As Reps. Rob Bishop and Jason Chaffetz prepare to roll out their Public Lands Initiative bill for southeastern Utah, environmentalists push Pres. Obama to ignore the concerns of Utah stakeholders and use his executive powers to impose a national monument on the region.
Reports E&E’s Phil Taylor:
If Obama designates any monuments in Utah — a controversial move — Bears Ears appears to have the inside track. Such a designation could face less political blowback given that the Bears Ears area is believed to be less coveted by energy companies and already enjoys significant administrative protections. In addition, designating a landscape-scale monument dedicated primarily to preserving tribal vales would diversify Obama’s conservation portfolio.
Bishop and Chaffetz want that option off the table. They’re eyeing language in their bill that would exempt the lands from the Antiquities Act, a move conservationists have pledged to oppose.

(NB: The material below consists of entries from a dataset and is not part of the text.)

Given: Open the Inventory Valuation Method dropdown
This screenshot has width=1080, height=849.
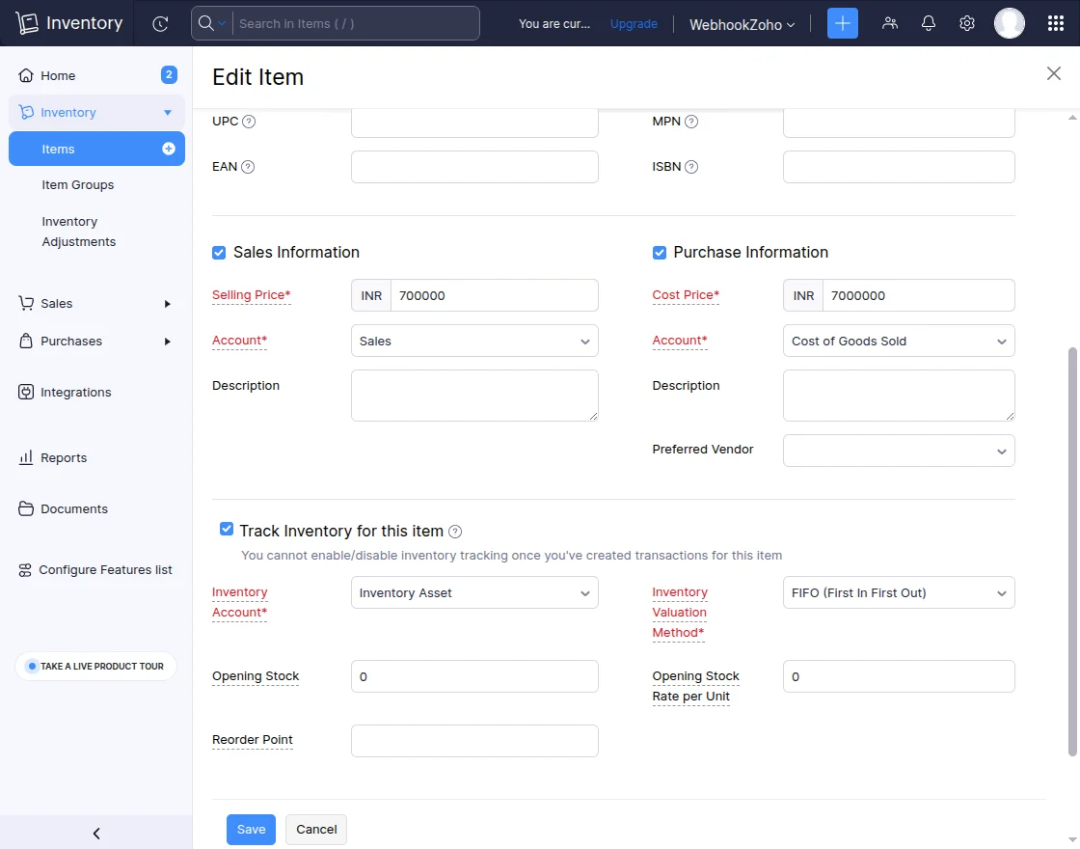Looking at the screenshot, I should point(898,592).
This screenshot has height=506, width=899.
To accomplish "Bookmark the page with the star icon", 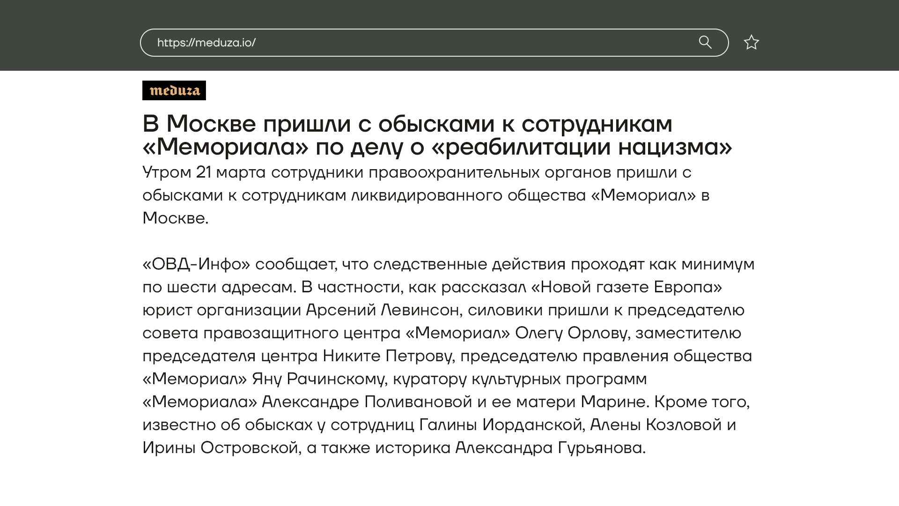I will point(751,43).
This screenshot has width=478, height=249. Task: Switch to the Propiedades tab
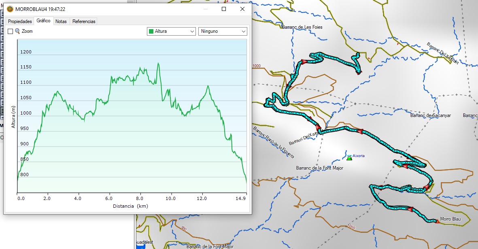pos(20,21)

National monuments elicit strong reactions in Utah, whose elected officials slammed President Clinton for designating the 1.7-million-acre Grand Staircase-Escalante National Monument in 1996. Some San Juan residents fear Obama will take a similar path at Cedar Mesa.
“They’re trying for a major land grab,” said Tamy Jaramillo, who owns Yak’s Center Street Café on Highway 191 in Blanding. “By trying to protect it, they’re destroying us.”
Monument backers say designations bring more tourists and raise property values. Just a few blocks south of Yaks is the Blanding Visitor’s Center, where a sign boasts, “Two national monuments, one destination.” Those monuments, relatively small in size, are the Natural Bridges National Monument and Hovenweep National Monument.